For Sunaina Bhalla, textile design was her stepping stone to art. Bhalla was a Delhi-based textile designer who worked for Satya Paul and then moved to Bangalore in 1994 where she freelanced for silk export houses, and designer boutiques. In 1996, she moved to Japan where she learned the Nihonga style of painting. Her acrylic-on-canvas-artworks are presently being exhibited in the city.
Bhalla admits that textile design does influence her art. “Design and symmetry of form is very important though I use it very subconsciously. I love the use of fabrics and textures but more importantly, I still enjoy the repetitive use of motifs to make patterns; nowadays, I use this technique for calligraphic works or even repeating the human form to convey whatever I am intrigued by,” she says.

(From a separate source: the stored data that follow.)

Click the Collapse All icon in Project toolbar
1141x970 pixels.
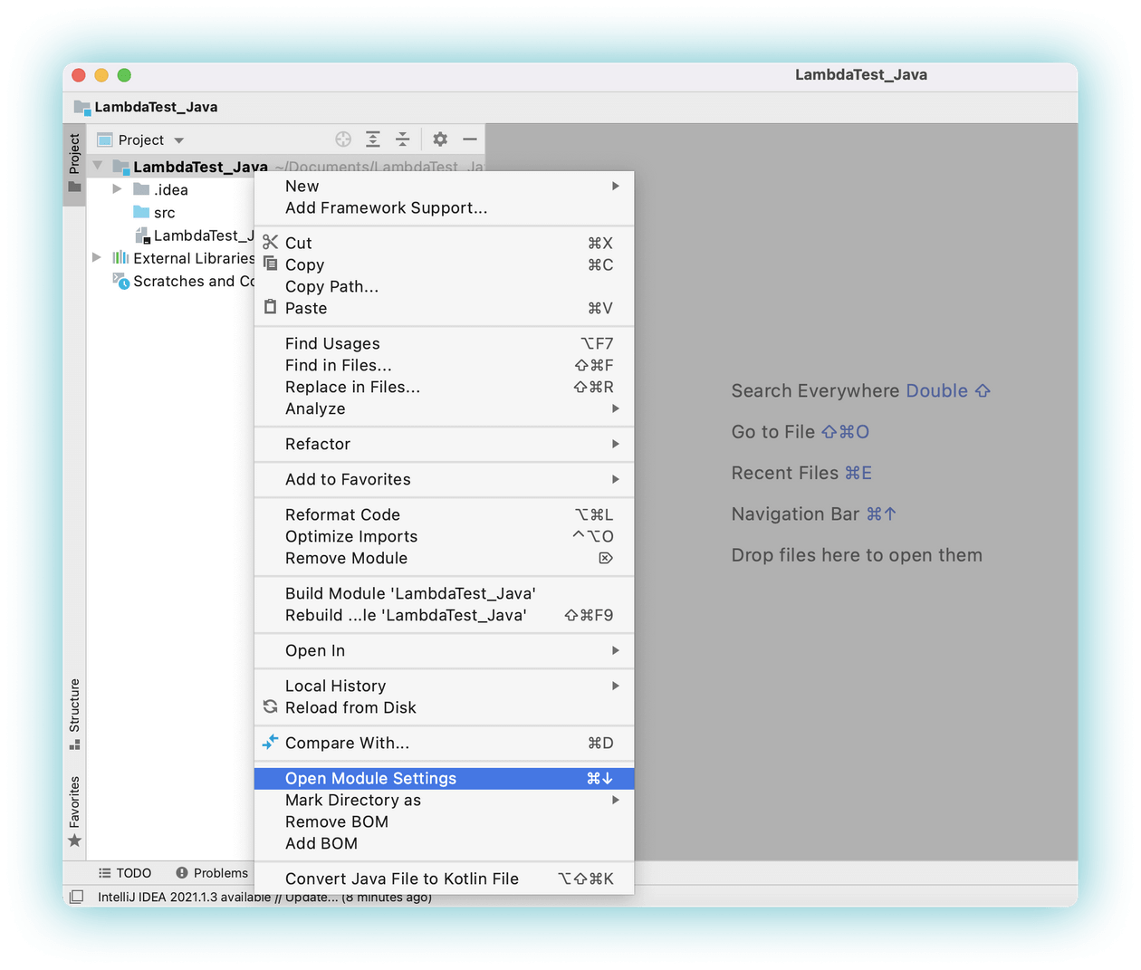(401, 139)
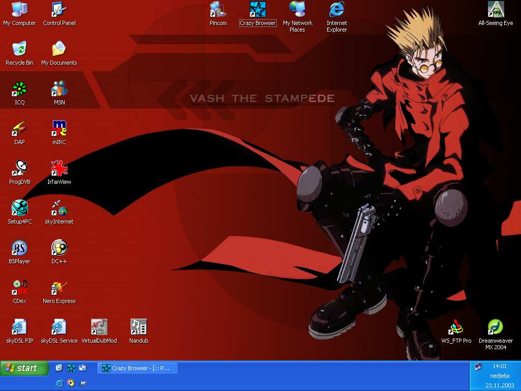Click the network connection tray icon
The width and height of the screenshot is (521, 391).
tap(478, 367)
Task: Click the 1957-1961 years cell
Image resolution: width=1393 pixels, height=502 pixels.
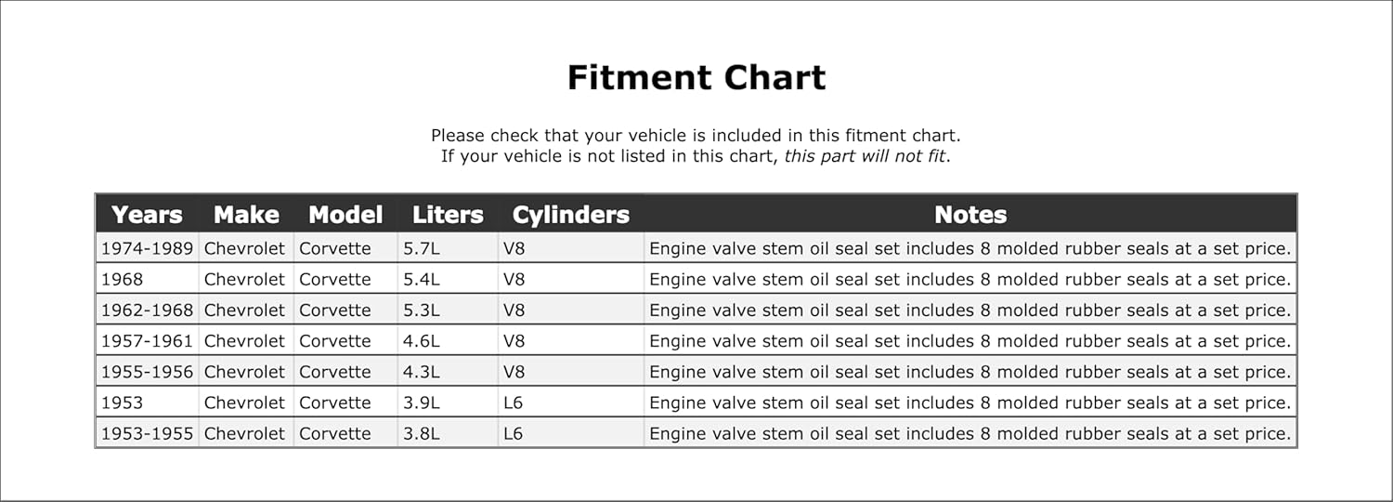Action: (147, 341)
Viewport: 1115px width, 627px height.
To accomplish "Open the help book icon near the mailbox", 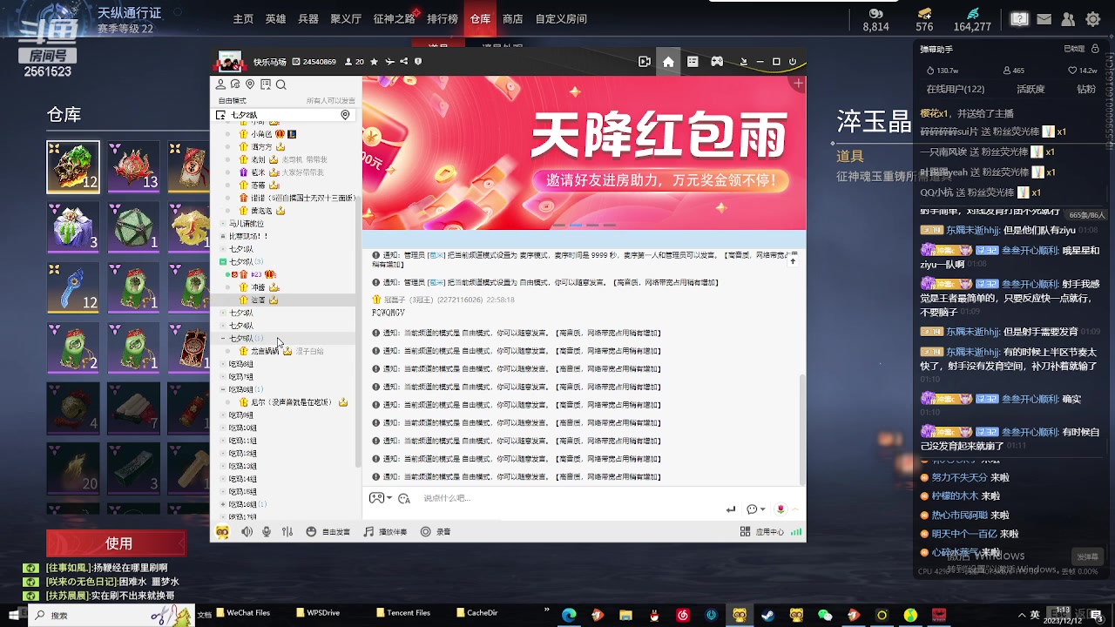I will click(x=1019, y=18).
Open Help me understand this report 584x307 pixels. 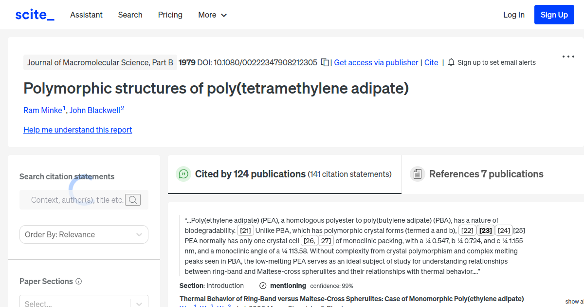pyautogui.click(x=77, y=130)
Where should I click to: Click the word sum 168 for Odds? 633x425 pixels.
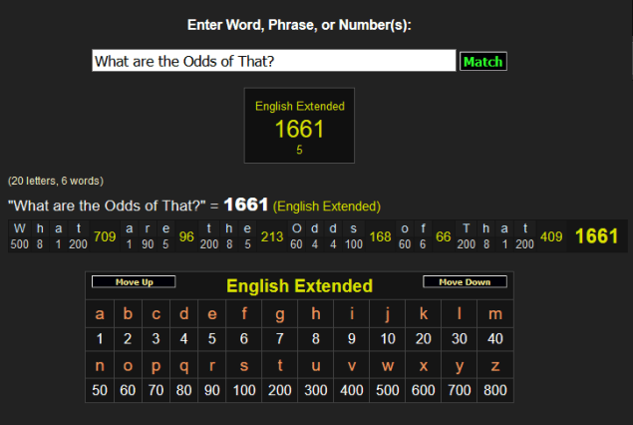380,237
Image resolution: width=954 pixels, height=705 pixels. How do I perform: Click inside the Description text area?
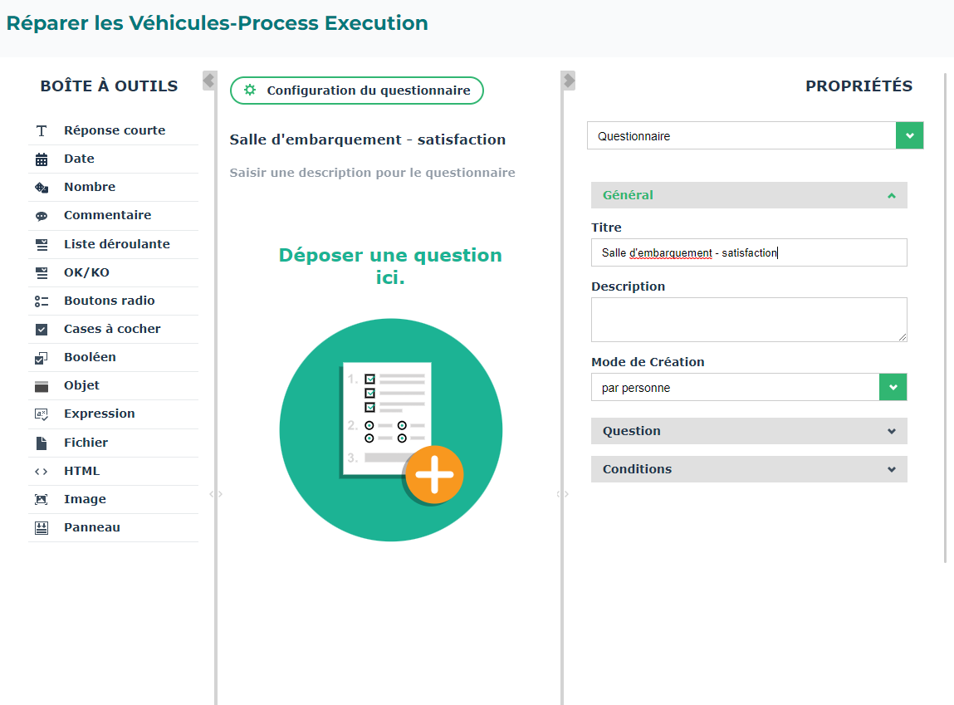click(x=748, y=320)
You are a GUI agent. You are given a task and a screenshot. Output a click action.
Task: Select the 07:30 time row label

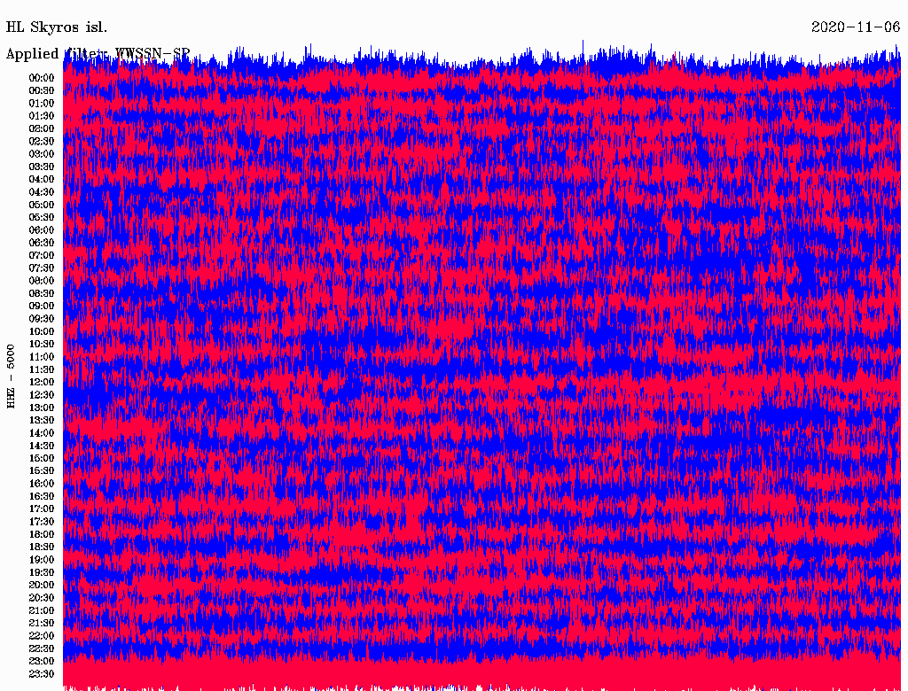coord(42,268)
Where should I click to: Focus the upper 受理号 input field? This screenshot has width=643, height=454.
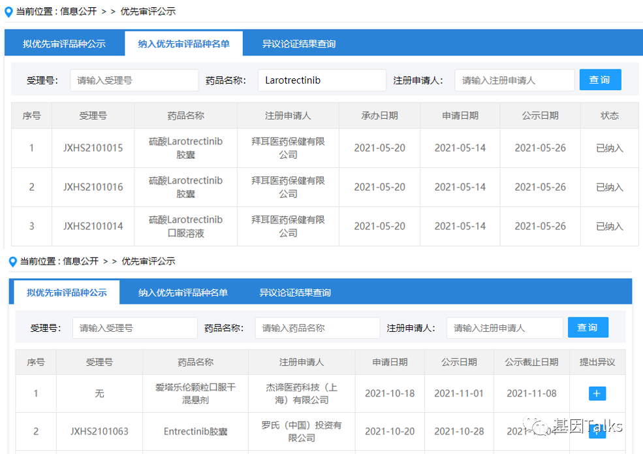[x=134, y=80]
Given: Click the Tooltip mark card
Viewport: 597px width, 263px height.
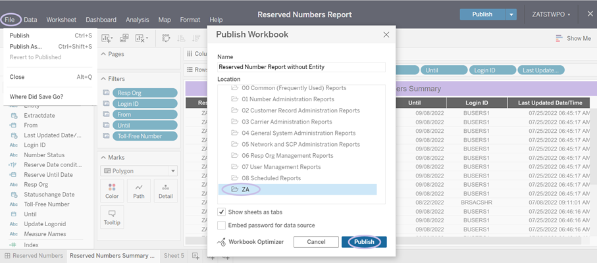Looking at the screenshot, I should pos(112,216).
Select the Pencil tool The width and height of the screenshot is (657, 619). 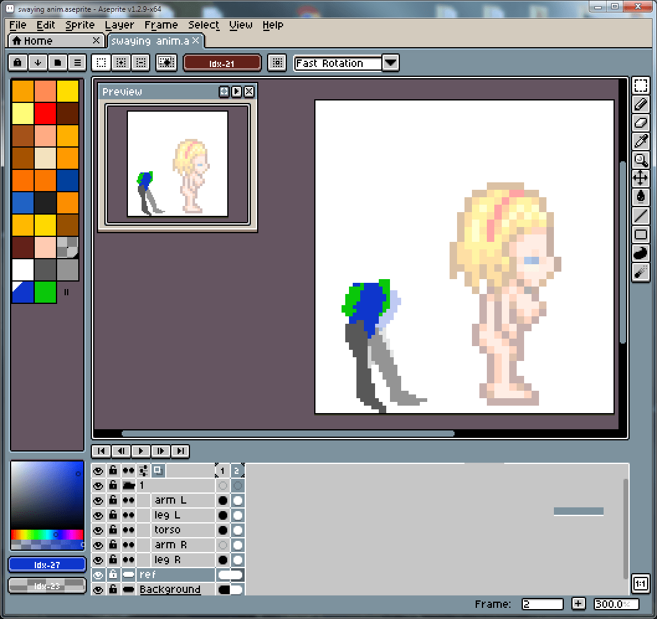(640, 104)
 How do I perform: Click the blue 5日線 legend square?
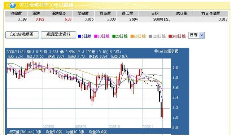pos(79,36)
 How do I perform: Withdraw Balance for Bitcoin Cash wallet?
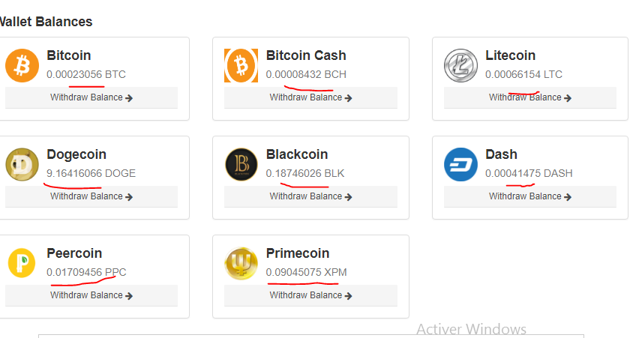coord(311,97)
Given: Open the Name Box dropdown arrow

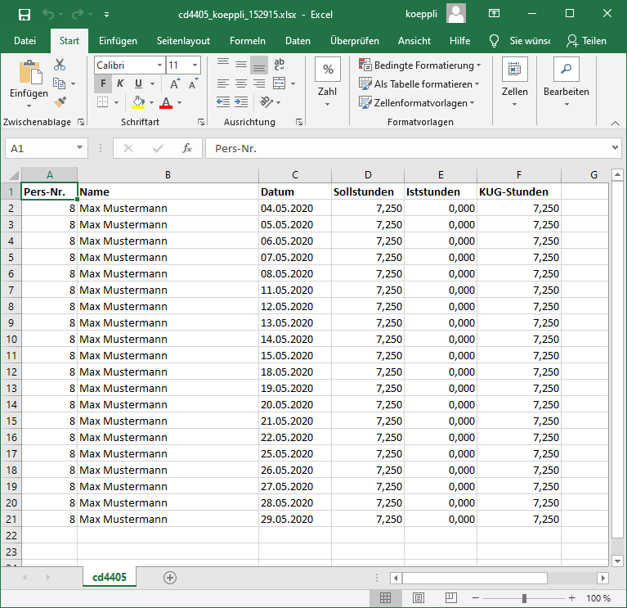Looking at the screenshot, I should [x=79, y=148].
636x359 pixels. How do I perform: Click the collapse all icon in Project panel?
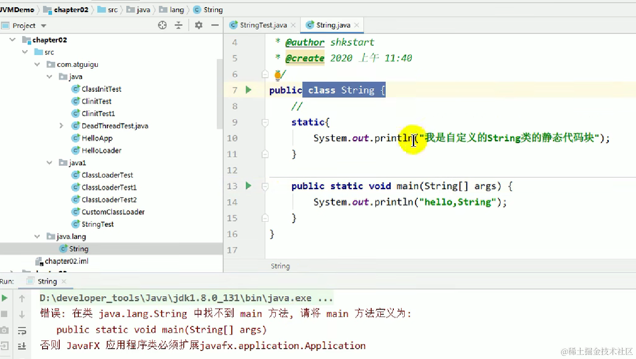point(179,25)
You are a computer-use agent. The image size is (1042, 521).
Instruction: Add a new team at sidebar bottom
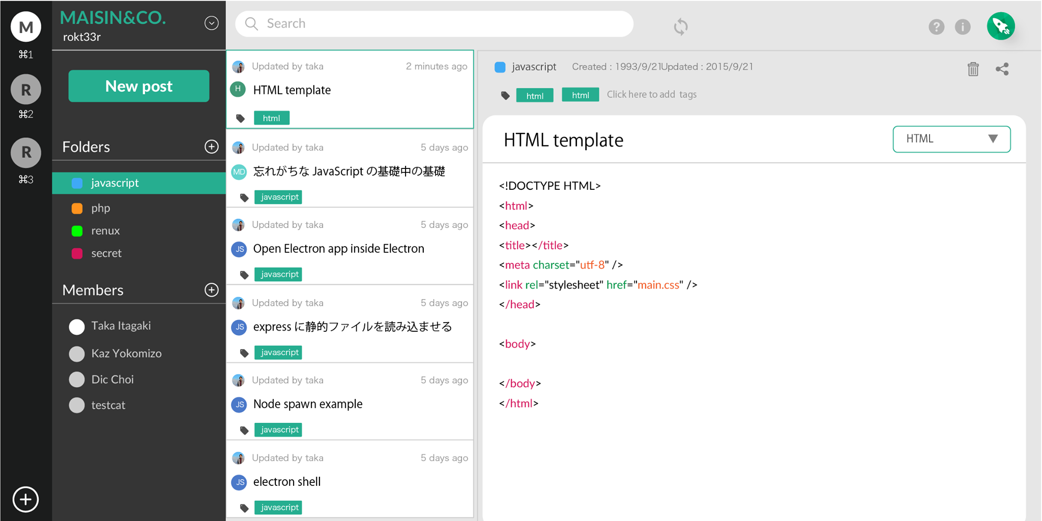(x=25, y=499)
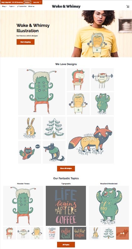Click the Woke & Whimsy site logo
This screenshot has height=249, width=132.
tap(66, 6)
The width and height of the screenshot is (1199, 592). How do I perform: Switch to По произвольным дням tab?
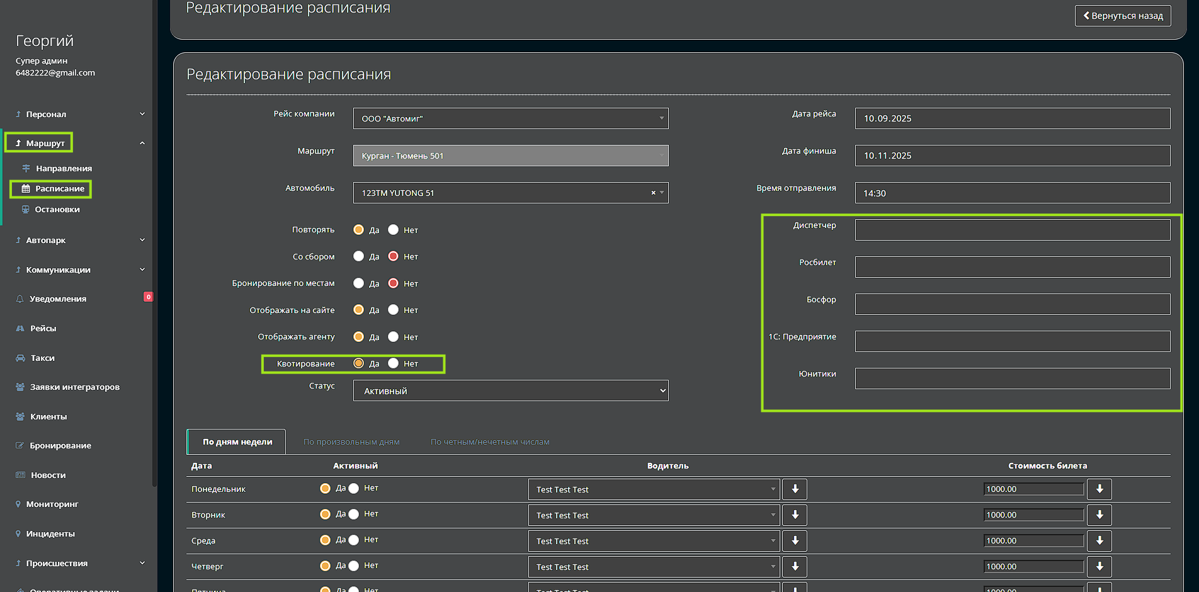point(351,442)
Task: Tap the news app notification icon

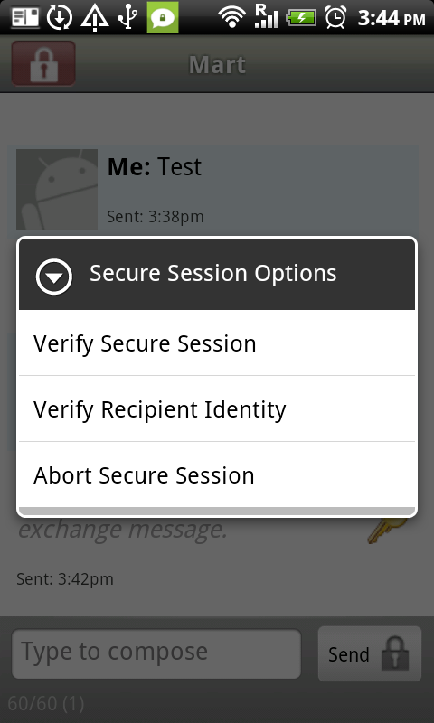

Titled Her Continuing Narratives, the works deal with the shifting relationships between men and women in modern day India. “I see a great deal of positive energy exhibited by women around me. I identify with my generation of Indian women who have achieved professional success while having a home and family too, though the ego clash between the genders continues, and it bothers me.
We haven’t reached a stage yet, where its second nature for women to feel equal to men in the work environment. My contention is that we shouldn’t compete at all. Women still feel the need to prove something to themselves and the world.”
After spending seven years in Tokyo, she relocated to Singapore. She admits that the Japanese and their culture were a great influence on her art, which at that time was purely textile-centric. “I started formally studying Nihonga from my sensei Suiko Oht, who was from the ‘Kyoshin Do’, one of the older schools of this style. I studied with her for five years and it is from this that I evolved into my present style,” she adds.
Among her artworks, her favourite is the work titled ‘She’. “This work is my interpretation of goddess Kali. In Tantraism, it is believed that on No Moon Night (Amavasya) is when the goddess is most powerful. This work brings out the passion and power in womanhood with the use of red colour, which depicts power and passion. This can be perceived as both positive and negative,” she explains.
Having lived in three different countries, Bhalla feels that Indian women still have a long way to go. “It’s very interesting to see the differences in these countries. Women in all three countries are a part of the workforce but Singapore has by far, the most liberal outlook on working women. In my opinion, every woman, individually, goes through this inner tussle between career, home and motherhood.
It’s a difficult balancing act. Currently, the weight seems to have shifted to the other extreme, from not working and being a homemaker to only working and not having children or just one child. In India, I see a mismatch somewhere as there seem to be more and more single and divorced people (men and women) than they were, say 20 years ago. It makes me wonder where this is will lead to, eventually,” she concludes.